** Opening Record set block **

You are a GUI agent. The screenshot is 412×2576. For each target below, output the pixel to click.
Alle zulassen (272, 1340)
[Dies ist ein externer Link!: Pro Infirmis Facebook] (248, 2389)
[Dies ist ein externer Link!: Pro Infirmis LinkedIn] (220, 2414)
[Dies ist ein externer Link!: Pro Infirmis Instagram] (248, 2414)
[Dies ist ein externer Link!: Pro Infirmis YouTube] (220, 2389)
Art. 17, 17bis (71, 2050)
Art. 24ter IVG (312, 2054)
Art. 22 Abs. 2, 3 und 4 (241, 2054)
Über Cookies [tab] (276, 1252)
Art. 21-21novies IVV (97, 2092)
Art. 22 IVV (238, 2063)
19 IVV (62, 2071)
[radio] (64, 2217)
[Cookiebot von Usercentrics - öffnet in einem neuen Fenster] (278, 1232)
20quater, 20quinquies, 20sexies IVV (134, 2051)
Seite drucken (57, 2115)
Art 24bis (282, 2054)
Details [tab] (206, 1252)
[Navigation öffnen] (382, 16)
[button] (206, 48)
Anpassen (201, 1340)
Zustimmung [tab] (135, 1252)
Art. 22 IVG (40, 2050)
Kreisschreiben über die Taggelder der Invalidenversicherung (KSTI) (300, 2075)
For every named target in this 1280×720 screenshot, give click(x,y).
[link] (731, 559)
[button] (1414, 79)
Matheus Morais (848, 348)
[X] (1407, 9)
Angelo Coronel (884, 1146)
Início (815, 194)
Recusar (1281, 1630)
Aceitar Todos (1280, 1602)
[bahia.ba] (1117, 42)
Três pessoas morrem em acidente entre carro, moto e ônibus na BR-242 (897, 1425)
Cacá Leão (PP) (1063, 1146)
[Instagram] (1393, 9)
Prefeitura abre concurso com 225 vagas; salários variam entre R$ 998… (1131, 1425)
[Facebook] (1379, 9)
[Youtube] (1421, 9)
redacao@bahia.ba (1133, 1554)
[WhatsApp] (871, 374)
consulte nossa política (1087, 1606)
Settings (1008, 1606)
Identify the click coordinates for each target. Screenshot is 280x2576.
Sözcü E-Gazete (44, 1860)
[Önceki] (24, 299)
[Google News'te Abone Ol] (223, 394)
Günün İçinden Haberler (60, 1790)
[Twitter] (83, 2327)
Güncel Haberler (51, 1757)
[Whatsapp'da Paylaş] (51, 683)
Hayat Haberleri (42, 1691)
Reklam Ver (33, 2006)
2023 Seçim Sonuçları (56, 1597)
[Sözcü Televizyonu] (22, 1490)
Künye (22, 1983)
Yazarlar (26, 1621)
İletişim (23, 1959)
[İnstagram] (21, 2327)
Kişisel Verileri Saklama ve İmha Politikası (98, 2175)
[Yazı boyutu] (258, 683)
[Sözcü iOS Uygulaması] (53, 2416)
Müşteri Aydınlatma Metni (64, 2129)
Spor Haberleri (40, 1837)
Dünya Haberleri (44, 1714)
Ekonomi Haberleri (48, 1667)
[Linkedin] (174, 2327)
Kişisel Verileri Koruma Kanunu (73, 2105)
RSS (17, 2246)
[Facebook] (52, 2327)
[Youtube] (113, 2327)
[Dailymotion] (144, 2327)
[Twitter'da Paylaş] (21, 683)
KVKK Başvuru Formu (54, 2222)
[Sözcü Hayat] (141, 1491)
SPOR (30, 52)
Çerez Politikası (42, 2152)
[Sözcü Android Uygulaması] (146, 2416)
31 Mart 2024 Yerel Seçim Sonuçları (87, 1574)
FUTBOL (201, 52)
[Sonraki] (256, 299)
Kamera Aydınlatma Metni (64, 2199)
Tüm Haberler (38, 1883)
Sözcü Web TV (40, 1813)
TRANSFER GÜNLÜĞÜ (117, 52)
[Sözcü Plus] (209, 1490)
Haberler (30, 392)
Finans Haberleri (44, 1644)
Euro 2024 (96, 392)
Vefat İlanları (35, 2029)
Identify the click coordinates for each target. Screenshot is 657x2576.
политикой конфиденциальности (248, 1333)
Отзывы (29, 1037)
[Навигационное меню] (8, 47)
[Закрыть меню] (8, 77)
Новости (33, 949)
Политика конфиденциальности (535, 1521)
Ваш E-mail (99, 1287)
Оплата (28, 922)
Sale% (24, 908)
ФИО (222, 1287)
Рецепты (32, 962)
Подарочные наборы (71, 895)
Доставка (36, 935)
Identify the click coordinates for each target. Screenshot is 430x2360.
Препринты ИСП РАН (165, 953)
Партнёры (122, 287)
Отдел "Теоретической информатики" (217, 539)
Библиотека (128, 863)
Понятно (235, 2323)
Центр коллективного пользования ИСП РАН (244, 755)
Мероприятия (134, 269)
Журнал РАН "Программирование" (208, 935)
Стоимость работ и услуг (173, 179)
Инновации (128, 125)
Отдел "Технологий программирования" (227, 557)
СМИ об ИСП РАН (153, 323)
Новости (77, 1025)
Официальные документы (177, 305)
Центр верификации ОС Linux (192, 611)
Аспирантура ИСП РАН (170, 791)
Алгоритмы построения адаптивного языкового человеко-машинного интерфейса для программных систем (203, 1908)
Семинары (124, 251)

** Closing Record set block **

Task to carry out:
Your task is to reproduce each entry exactly.

Solution for this exercise:
You are a GUI agent. The screenshot is 412×2576. For each target below, output the pixel to click.
Alle zulassen (272, 1340)
[Dies ist ein externer Link!: Pro Infirmis Facebook] (248, 2389)
[Dies ist ein externer Link!: Pro Infirmis LinkedIn] (220, 2414)
[Dies ist ein externer Link!: Pro Infirmis Instagram] (248, 2414)
[Dies ist ein externer Link!: Pro Infirmis YouTube] (220, 2389)
Art. 17, 17bis (71, 2050)
Art. 24ter IVG (312, 2054)
Art. 22 Abs. 2, 3 und 4 (241, 2054)
Über Cookies [tab] (276, 1252)
Art. 21-21novies IVV (97, 2092)
Art. 22 IVV (238, 2063)
19 IVV (62, 2071)
[radio] (64, 2217)
[Cookiebot von Usercentrics - öffnet in einem neuen Fenster] (278, 1232)
20quater, 20quinquies, 20sexies IVV (134, 2051)
Seite drucken (57, 2115)
Art 24bis (282, 2054)
Details [tab] (206, 1252)
[Navigation öffnen] (382, 16)
[button] (206, 48)
Anpassen (201, 1340)
Zustimmung [tab] (135, 1252)
Art. 22 IVG (40, 2050)
Kreisschreiben über die Taggelder der Invalidenversicherung (KSTI) (300, 2075)
For every named target in this 1280×720 screenshot, give click(x,y).
[link] (731, 559)
[button] (1414, 79)
Matheus Morais (848, 348)
[X] (1407, 9)
Angelo Coronel (884, 1146)
Início (815, 194)
Recusar (1281, 1630)
Aceitar Todos (1280, 1602)
[bahia.ba] (1117, 42)
Três pessoas morrem em acidente entre carro, moto e ônibus na BR-242 (897, 1425)
Cacá Leão (PP) (1063, 1146)
[Instagram] (1393, 9)
Prefeitura abre concurso com 225 vagas; salários variam entre R$ 998… (1131, 1425)
[Facebook] (1379, 9)
[Youtube] (1421, 9)
redacao@bahia.ba (1133, 1554)
[WhatsApp] (871, 374)
consulte nossa política (1087, 1606)
Settings (1008, 1606)
Identify the click coordinates for each target. Screenshot is 280x2576.
Sözcü E-Gazete (44, 1860)
[Önceki] (24, 299)
[Google News'te Abone Ol] (223, 394)
Günün İçinden Haberler (60, 1790)
[Twitter] (83, 2327)
Güncel Haberler (51, 1757)
[Whatsapp'da Paylaş] (51, 683)
Hayat Haberleri (42, 1691)
Reklam Ver (33, 2006)
2023 Seçim Sonuçları (56, 1597)
[Sözcü Televizyonu] (22, 1490)
Künye (22, 1983)
Yazarlar (26, 1621)
İletişim (23, 1959)
[İnstagram] (21, 2327)
Kişisel Verileri Saklama ve İmha Politikası (98, 2175)
[Yazı boyutu] (258, 683)
[Sözcü iOS Uygulaması] (53, 2416)
Müşteri Aydınlatma Metni (64, 2129)
Spor Haberleri (40, 1837)
Dünya Haberleri (44, 1714)
Ekonomi Haberleri (48, 1667)
[Linkedin] (174, 2327)
Kişisel Verileri Koruma Kanunu (73, 2105)
RSS (17, 2246)
[Facebook] (52, 2327)
[Youtube] (113, 2327)
[Dailymotion] (144, 2327)
[Twitter'da Paylaş] (21, 683)
KVKK Başvuru Formu (54, 2222)
[Sözcü Hayat] (141, 1491)
SPOR (30, 52)
Çerez Politikası (42, 2152)
[Sözcü Android Uygulaması] (146, 2416)
31 Mart 2024 Yerel Seçim Sonuçları (87, 1574)
FUTBOL (201, 52)
[Sonraki] (256, 299)
Kamera Aydınlatma Metni (64, 2199)
Tüm Haberler (38, 1883)
Sözcü Web TV (40, 1813)
TRANSFER GÜNLÜĞÜ (117, 52)
[Sözcü Plus] (209, 1490)
Haberler (30, 392)
Finans Haberleri (44, 1644)
Euro 2024 (96, 392)
Vefat İlanları (35, 2029)
Identify the click coordinates for each target. Screenshot is 657x2576.
политикой конфиденциальности (248, 1333)
Отзывы (29, 1037)
[Навигационное меню] (8, 47)
[Закрыть меню] (8, 77)
Новости (33, 949)
Политика конфиденциальности (535, 1521)
Ваш E-mail (99, 1287)
Оплата (28, 922)
Sale% (24, 908)
ФИО (222, 1287)
Рецепты (32, 962)
Подарочные наборы (71, 895)
Доставка (36, 935)
Identify the click coordinates for each target. Screenshot is 430x2360.
Препринты ИСП РАН (165, 953)
Партнёры (122, 287)
Отдел "Теоретической информатики" (217, 539)
Библиотека (128, 863)
Понятно (235, 2323)
Центр коллективного пользования ИСП РАН (244, 755)
Мероприятия (134, 269)
Журнал РАН "Программирование" (208, 935)
Стоимость работ и услуг (173, 179)
Инновации (128, 125)
Отдел "Технологий программирования" (227, 557)
СМИ об ИСП РАН (153, 323)
Новости (77, 1025)
Официальные документы (177, 305)
Центр верификации ОС Linux (192, 611)
Аспирантура ИСП РАН (170, 791)
Алгоритмы построения адаптивного языкового человеко-машинного интерфейса для программных систем (203, 1908)
Семинары (124, 251)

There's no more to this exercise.